EMPLOYMENT APPEAL TRIBUNAL
58 VICTORIA EMBANKMENT, LONDON EC4Y 0DS
             At the Tribunal
             On 1 November 2000

Before

THE HONOURABLE LORD JOHNSTON

MR J R CROSBY

LORD DAVIES OF COITY CBE



ROTHERHAM REBORING SERVICE LTD APPELLANT

MR R MAYCOCK RESPONDENT


Transcript of Proceedings

JUDGMENT

PRELIMINARY HEARING – EX PARTE

© Copyright 2000


    APPEARANCES

     

    For the Appellants DANIEL BARNETT
    (of Counsel)
    Messrs Irwin Mitchell
    Solicitors
    St Peter's House
    Hartshead
    Sheffield
    S1 2EL
       


     

    LORD JOHNSTON: This is a preliminary hearing in the appeal at the instance of the employer in respect of in essence a number of decisions relating to various issues that were canvassed before the Employment Tribunal and had led in fact to at least three decisions of it.

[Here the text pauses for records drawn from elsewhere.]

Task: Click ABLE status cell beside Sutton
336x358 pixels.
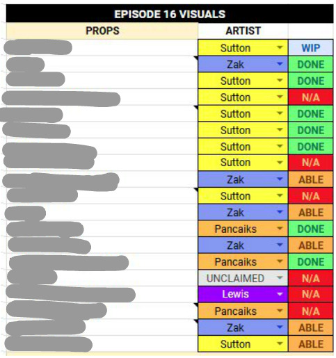Action: (x=311, y=344)
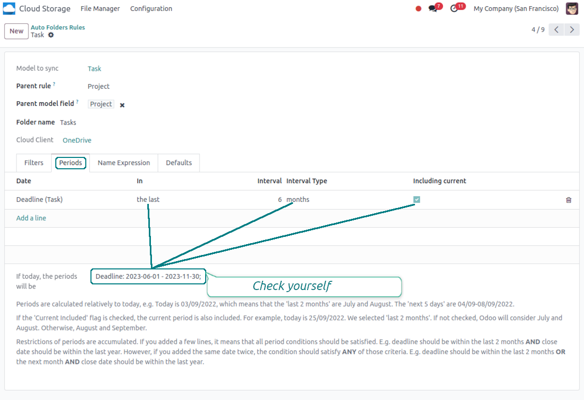Image resolution: width=584 pixels, height=400 pixels.
Task: Open the gear actions menu beside Task
Action: [51, 35]
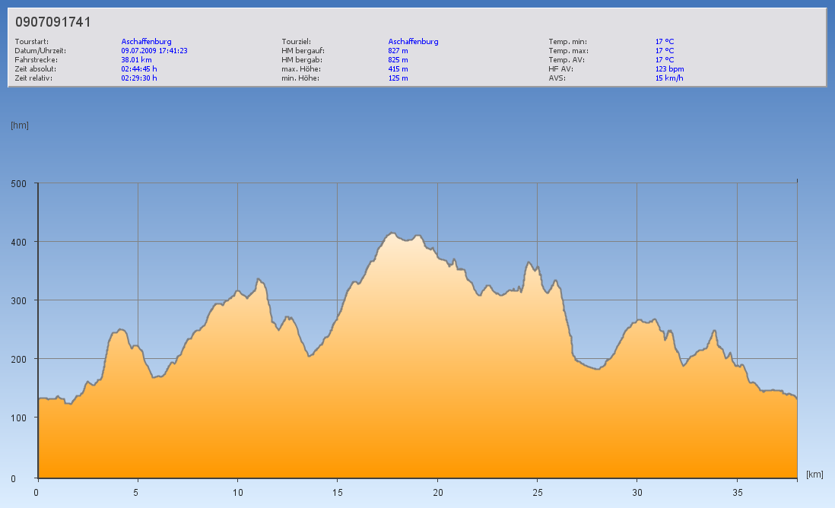Screen dimensions: 835x508
Task: Select the Tourstart value Aschaffenburg
Action: point(146,42)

  1. The general issue raised relates to age and the application of section 119 of the Employment Rights Act 1996 to the particular facts of this case in relation to people who under the age of 65 and over the age of 65.
  2. Mr Barnett who appeared for the appellants addressing us on his Notice of Appeal abandoned or did not insist in paragraphs 6.1, 6.2 and 6.2.1, however he insisted upon paragraphs 6.2.2, 6.2.3 and 7.
  3. In essence, these grounds of appeal raise, firstly, the question of what test is to be applied in selecting comparators in as much that the tribunal below have contrasted the number of men and women who worked beyond the age of 65 to discuss the question of proportional impact or lack of it. He maintained the correct test is to compare the proportion of working men who may qualify with those who may not and thereafter effect the same exercise with regard to women, and finally compare the proportions. He directed us to the latest decision of the House of Lords in Regina v Secretary of State for Employment ex parte Seymour-Smith and Perez (No.2) [2000] IRLR 263, and particularly to the speech of Lord Nicholls of Birkenhead, where in paragraph 61 his Lordship expressly leaves open the question Mr Barnett is seeking to raise before this tribunal. It is clear from the briefest of study of the decision below that the tribunal did not address this particular issue as an alternative of the test to be applied.
  4. That alone is sufficient in our minds to raise an issue of law which requires to be considered by a full hearing of this tribunal.
  5. However, it must be recorded that in terms of paragraph 6.2.3 Mr Barnett also maintained that the tribunal had erred by lifting statistics from another case to which reference was made namely Nash v Mash/Roe [1998] IRLR 169. He maintains that it was a mistake of law even to do that exercise in principle and also leading to an unfair result in as much that his clients had been denied the opportunity to cross-examine the source of the statistics in the other case, a Professor Elias. Furthermore, he maintained, in any event it was not necessarily reasonable to make the assumption which the tribunal had done, that the statistics that applied in 1998 would necessarily apply in 1999, after the decision in Nash v Mash/Roe had been announced, which he maintained could have a proportional reaction on the statistics.
  6. In our opinion, there is also considerable force in this point to the extent that it requires to be considered by a full tribunal.
  7. Thirdly, and quite separately, he brought a separate ground of appeal to the effect that the tribunal had erred in law in calculating the compensation award by not taking into account that the actual potential working history of the respondent after the dismissal.
  8. For these reasons and without taking the matter any further, we consider that this case is appropriate for a full hearing and we will so order.
  9. Mr Barnett requested that we order the production of the Chairman's Notes of Evidence on a limited basis with regard to the last ground of appeal, namely in relation to compensation under particular reference to the notes of cross-examination of the respondent on the issue of the number of hours he worked for other employers after his dismissal. We shall so order.
  10. Having done that we were informed that there is another case pending with separate parties raising the same issue and he requested that we stay this case pending the resolution of that case, whenever that may be and we are also prepared to do that. A stay is therefore granted.